▸ PASSAGE GIVEN
* * *
Charlotte (Uma Thurman) bought, put into a savage outfit, paid for

I also watched the 2001 Merchant-Ivory-Jhabvala Golden Bowl, and much preferred the 1972 film adaptation to this new one --though it too has merit, fundamentally from its use of visual symbolization. As I wrote yesterday film-style is of central importance in the core philosophy of life of a film: in this one it's not only the giving-over of the daring technique of making Bob Assingham the narrator as James that makes the difference, but modern computer techniques, zoom, distancing, jump cuts, on location with good cameras, huge sums on places and luxuries -- important as all this is -- but the outlook.  

The 2001 film opens with a dream scene of the past -- early modern, the Prince's forbears (we learn the Prince is telling Charlotte of this so the sequence is a kind of flashbook presented discontinuously):  coerced marriage, the young couple defying the going to bed with one another, the males rush in and murder the girl, make the young man craven and obedient:



I was not sure I agreed with Laurence Raw who read the 1972 film as making the woman all powerful -- for after all Charlotte is destroyed and for all Fanny Assingham's efforts, it's finally Adam Verver who makes the decision to go to the US, and the Prince who gives up Charlotte when he need not have -- he is bleak in the face but he is not helpless and he is wanted.  That is, the story matter by James himself criss-crossed this interpretation. However, seeing this one I must agree. I did like how in this one Adam Verver (Nick Nolte) comes into his own as a cold fierce determined man when it comes to protecting his daughter and using Charlotte (sexually as well as his wife); he is frightening at times. But the dialogue for Maggie made her abject and not in charge and manipulating in the way she is in the book and also in the 1972 film.  So although Kate Beckinsale was chosen (chosen for Emma in the Austen films), she was turned into a role very unlike her usual one and she seems stilted. It turned Fanny into a foolish side-kick.

Further this opening sequence identifies Charlotte as sheer victim, and as the film progresses and she appears in more ane more extravagant outfits which seem to imprison her, we know who her rich master is, the hard (in this film) Adam Verver.  The opening sequence to this film shows us Charlotte and the Prince (Jeremy Northam) where as in The Wings of the Dove (or Trollope's Duke's Children), we have a couple agreeing to part for money. Here the man is requiring it, and the woman abject, crying:


She begs him, please don't do this, let's not do this (you marry Maggie and I find a suitable rich man)

This coheres with what I am seeing in other 1970s movies: often they have much stronger women than the sources they are taken from (not I'm afraid the Pallisers).

The greatest loss as to characters was the way Jeremy Northam was directed to play the prince. The movie opens with the lovers, Charlotte and the Prince agreeing to give up one another -- a Trollope theme - and here she is protesting and tearful (partly she has nothing and he his name and place and hopes of marriage to an heiress) but when confronted by Maggie he just caves in, and we are to believe he loves Maggie and cares about his honor and that's why he is cleaving to her. No bleak bitterness here, and much hypocrisy towards Charlotte. Uma Thurman, Cecile in Les Liaisons Dangereuses: her type is the abused woman it seems. The characters lost a great deal. Not Northam's fault but the way he was directed. James Fox as Bob Assingham was turned into a sexual husband dominating his wife that way.
* * *
▸ DATA EXTRACT
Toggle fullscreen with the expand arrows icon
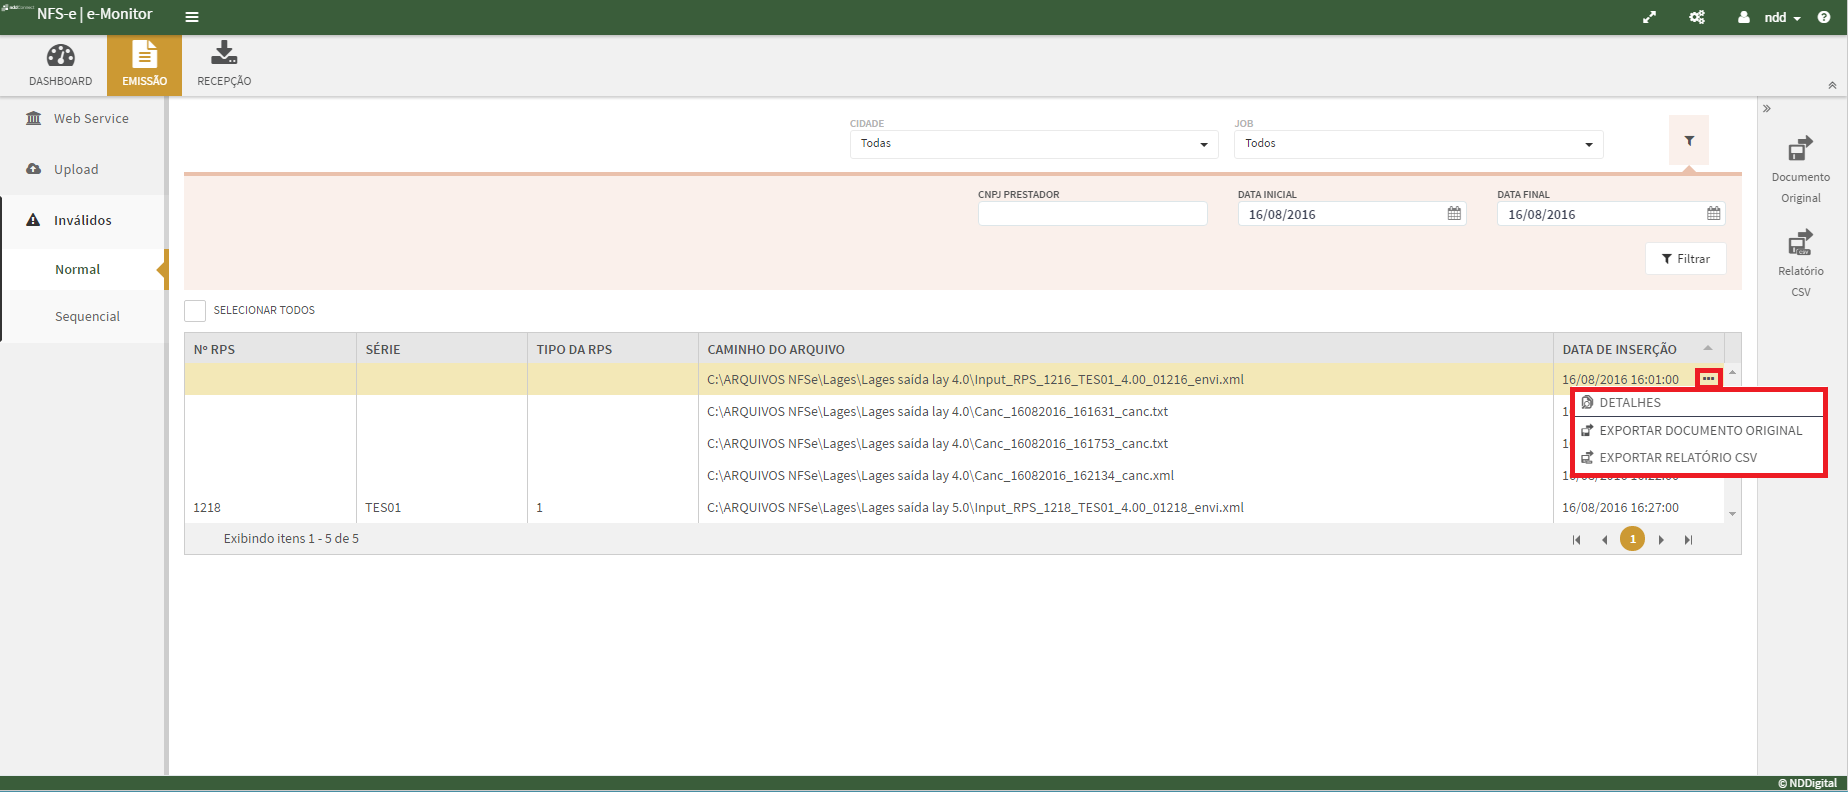 coord(1649,17)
* * *
▸ WORK REQUIRED
Repeat verbatim the stretch of the film commentary above from "The greatest loss" to "wife that way.".

▸ OUTPUT FOR THIS EXERCISE
The greatest loss as to characters was the way Jeremy Northam was directed to play the prince. The movie opens with the lovers, Charlotte and the Prince agreeing to give up one another -- a Trollope theme - and here she is protesting and tearful (partly she has nothing and he his name and place and hopes of marriage to an heiress) but when confronted by Maggie he just caves in, and we are to believe he loves Maggie and cares about his honor and that's why he is cleaving to her. No bleak bitterness here, and much hypocrisy towards Charlotte. Uma Thurman, Cecile in Les Liaisons Dangereuses: her type is the abused woman it seems. The characters lost a great deal. Not Northam's fault but the way he was directed. James Fox as Bob Assingham was turned into a sexual husband dominating his wife that way.